### EXERCISE GOAL
Among the lines below, some may contain the string "general". Say how many do, and give nothing besides the number.

### SOURCE RECORDS
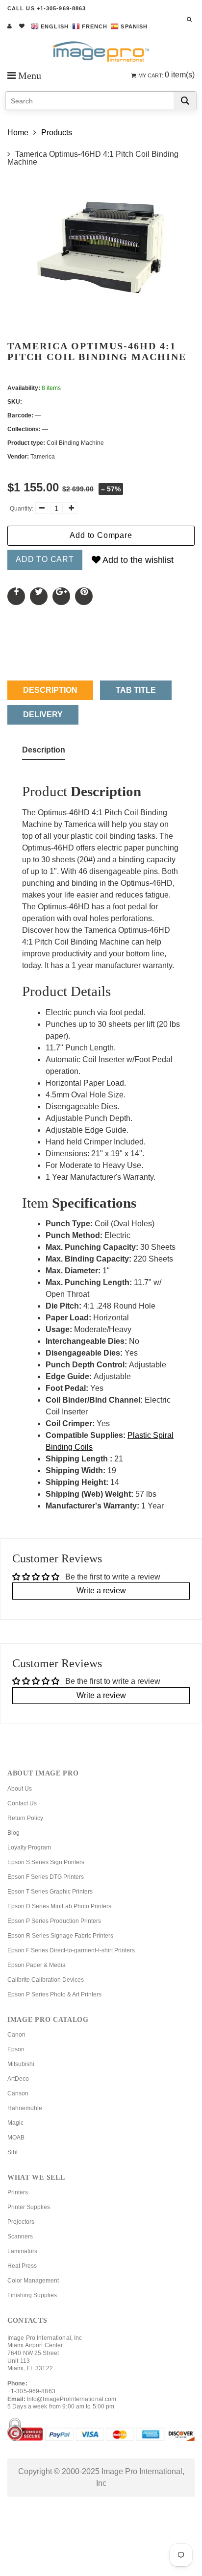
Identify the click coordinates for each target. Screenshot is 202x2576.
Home (17, 132)
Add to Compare (101, 535)
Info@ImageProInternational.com (72, 2399)
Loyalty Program (29, 1847)
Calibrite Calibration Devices (45, 1979)
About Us (19, 1788)
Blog (13, 1832)
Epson (16, 2049)
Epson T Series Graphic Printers (50, 1891)
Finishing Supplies (32, 2295)
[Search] (185, 101)
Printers (17, 2192)
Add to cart (45, 559)
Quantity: (21, 508)
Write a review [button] (101, 1590)
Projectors (20, 2221)
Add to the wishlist (137, 560)
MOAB (16, 2137)
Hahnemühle (24, 2108)
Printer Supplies (28, 2207)
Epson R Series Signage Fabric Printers (60, 1935)
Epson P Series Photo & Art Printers (54, 1994)
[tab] (43, 752)
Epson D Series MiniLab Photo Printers (59, 1906)
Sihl (12, 2152)
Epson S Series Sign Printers (45, 1862)
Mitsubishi (20, 2064)
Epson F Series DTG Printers (45, 1876)
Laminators (22, 2251)
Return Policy (25, 1818)
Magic (15, 2122)
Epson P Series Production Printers (54, 1921)
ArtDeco (18, 2078)
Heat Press (22, 2265)
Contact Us (22, 1803)
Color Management (33, 2280)
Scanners (20, 2236)
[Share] (16, 596)
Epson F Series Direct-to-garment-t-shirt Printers (71, 1950)
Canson (17, 2093)
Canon (16, 2034)
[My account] (9, 26)
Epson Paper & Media (36, 1965)
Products (56, 132)
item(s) (166, 75)
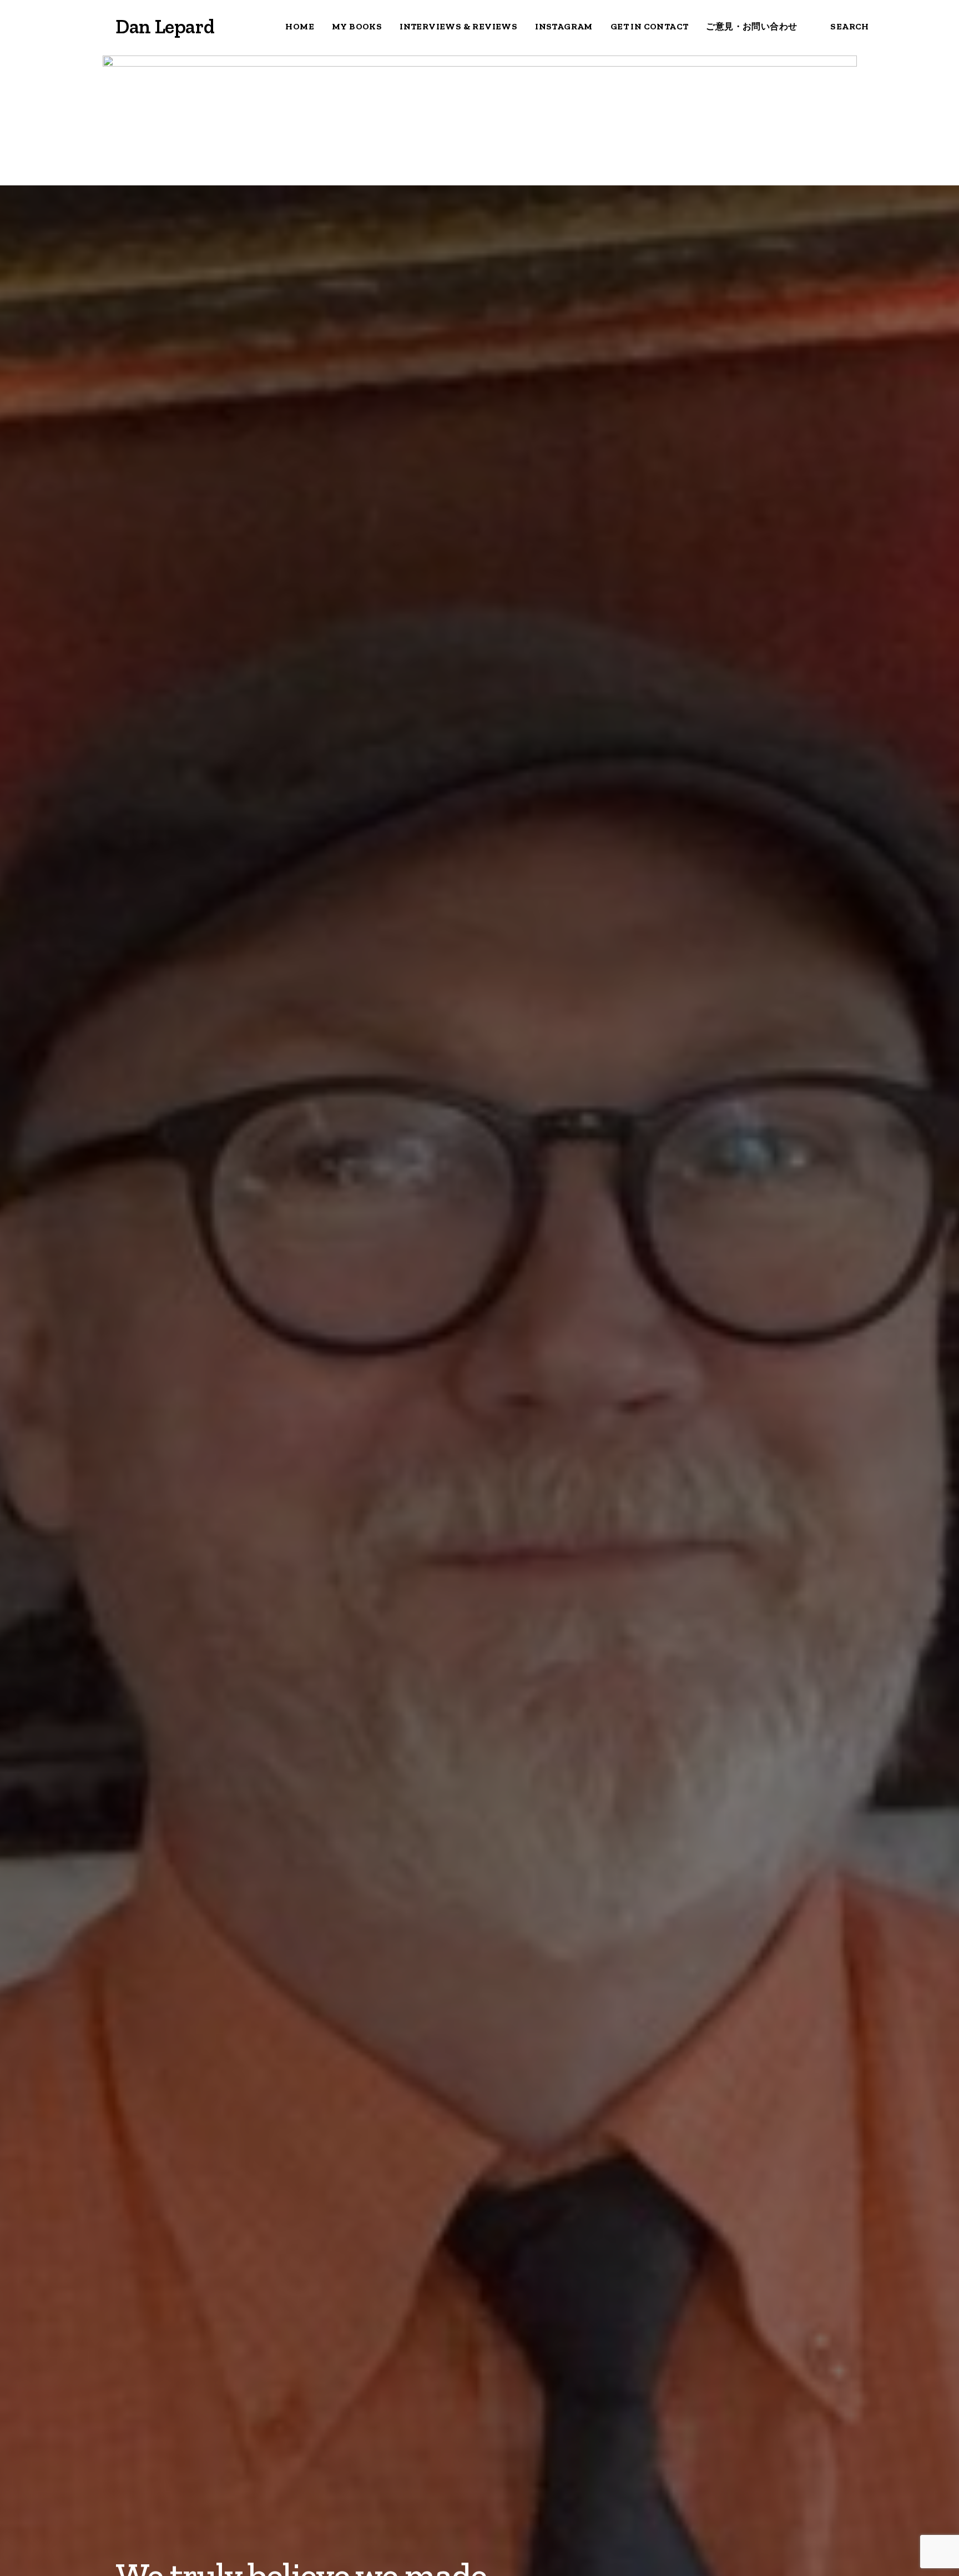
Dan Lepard (164, 26)
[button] (21, 26)
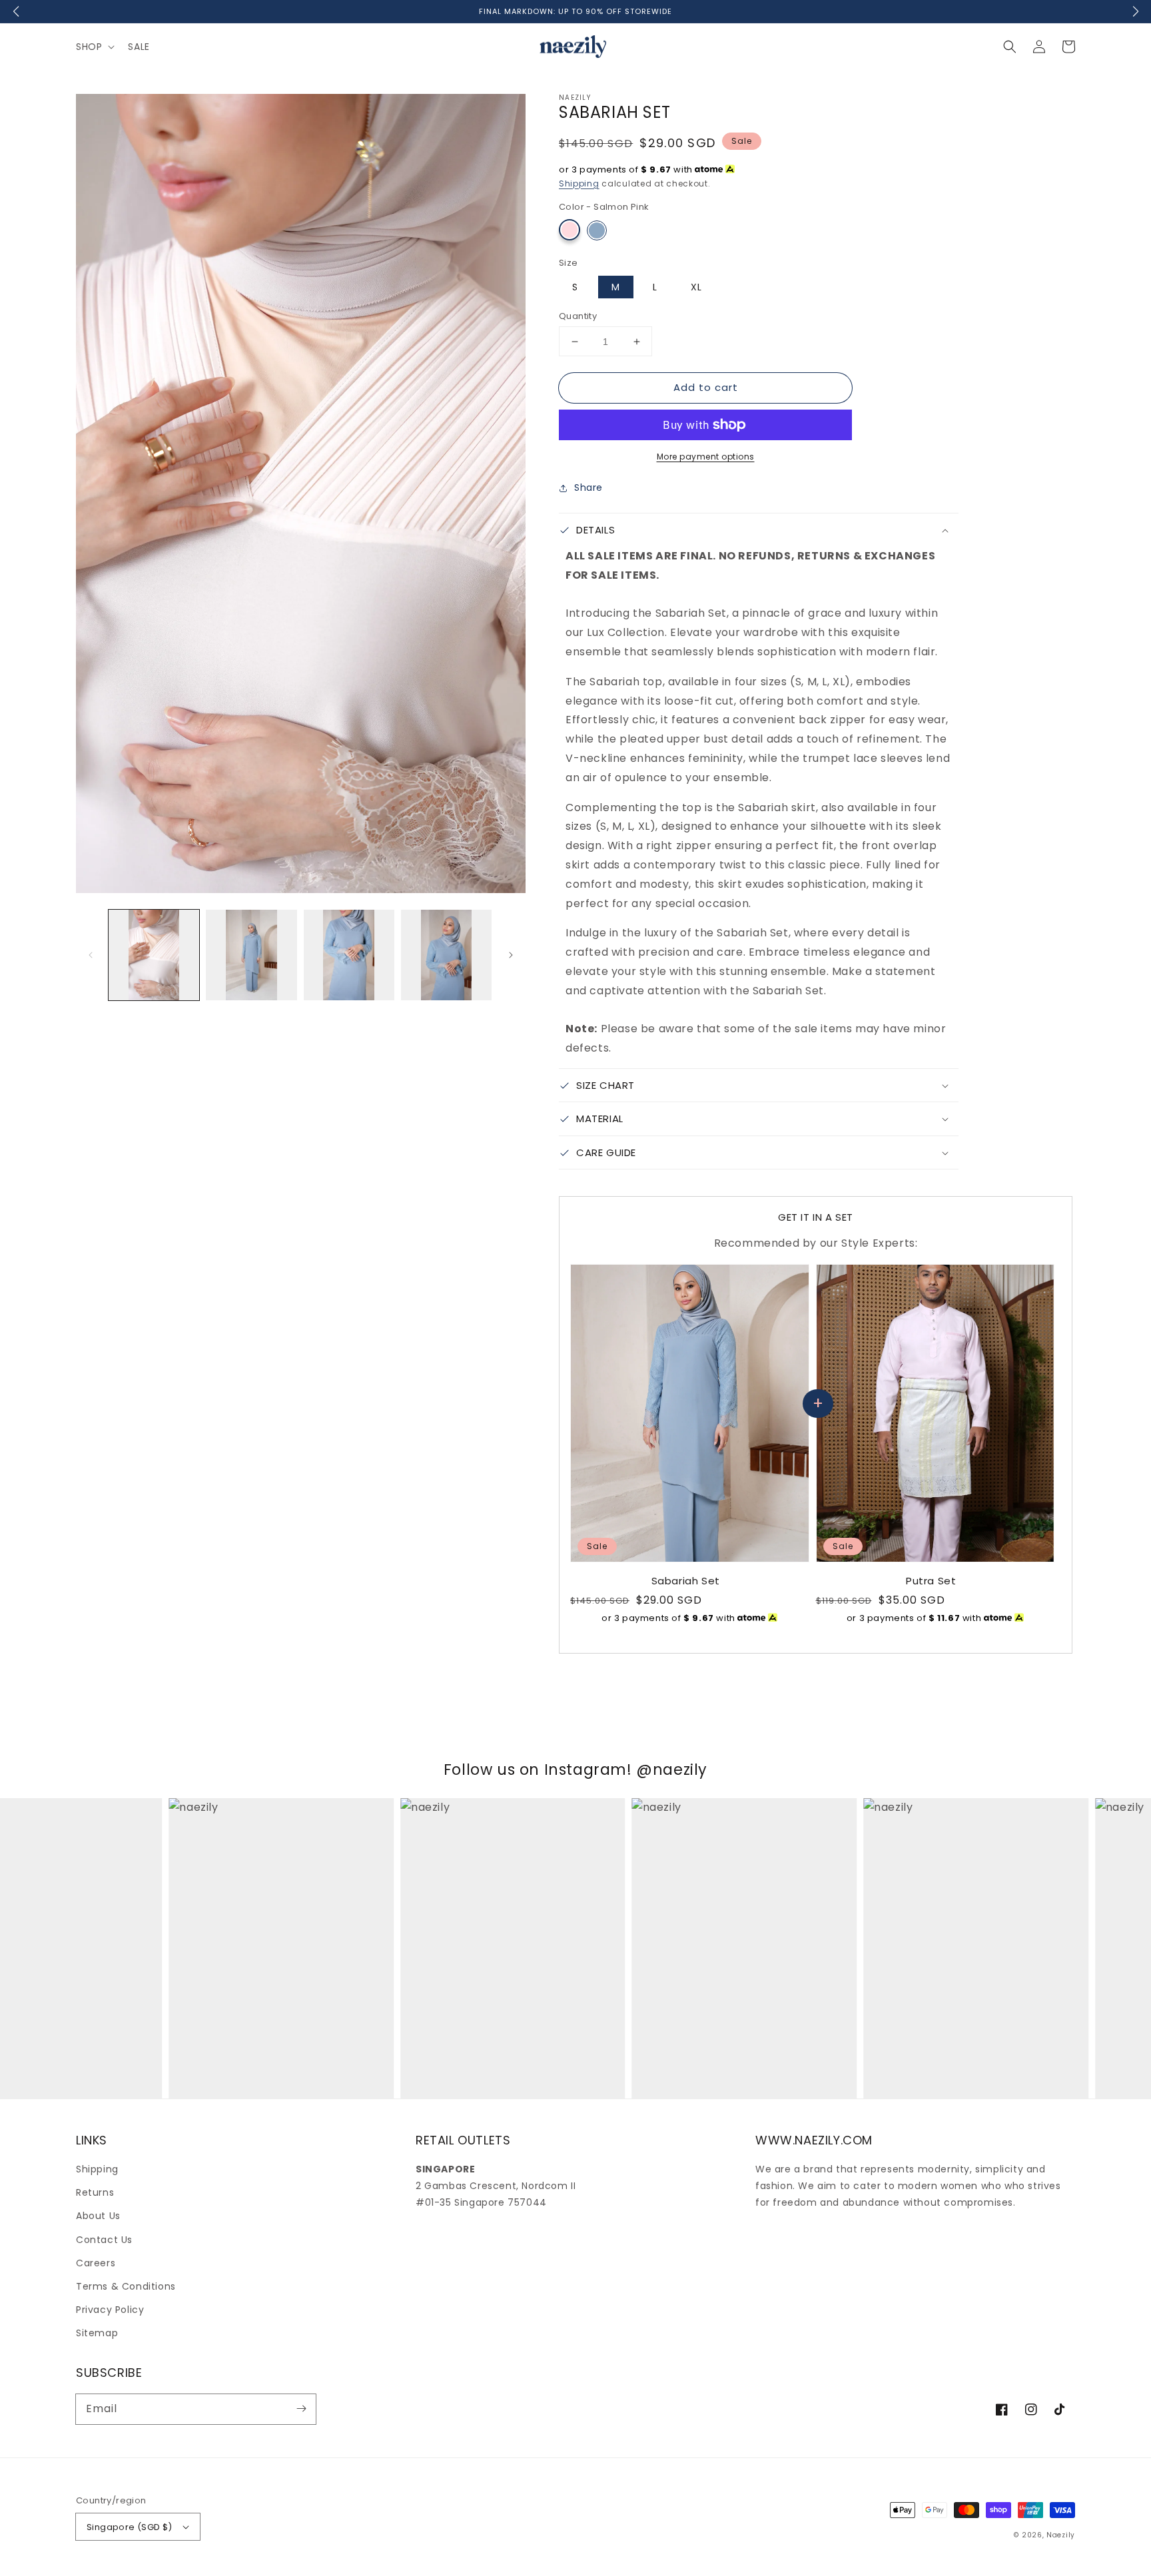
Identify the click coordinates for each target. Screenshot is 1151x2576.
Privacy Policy (110, 2309)
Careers (95, 2263)
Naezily (1060, 2535)
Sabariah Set (685, 1581)
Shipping (579, 183)
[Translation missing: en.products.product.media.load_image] (154, 955)
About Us (98, 2215)
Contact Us (104, 2239)
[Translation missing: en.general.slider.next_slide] (511, 955)
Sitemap (97, 2333)
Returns (95, 2192)
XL (696, 287)
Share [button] (588, 487)
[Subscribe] (301, 2408)
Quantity (578, 316)
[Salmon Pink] (569, 229)
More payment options (706, 456)
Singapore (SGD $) (130, 2527)
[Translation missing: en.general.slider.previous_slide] (90, 955)
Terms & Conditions (126, 2286)
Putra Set (931, 1581)
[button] (1009, 46)
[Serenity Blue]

### ANSWER BELOW
2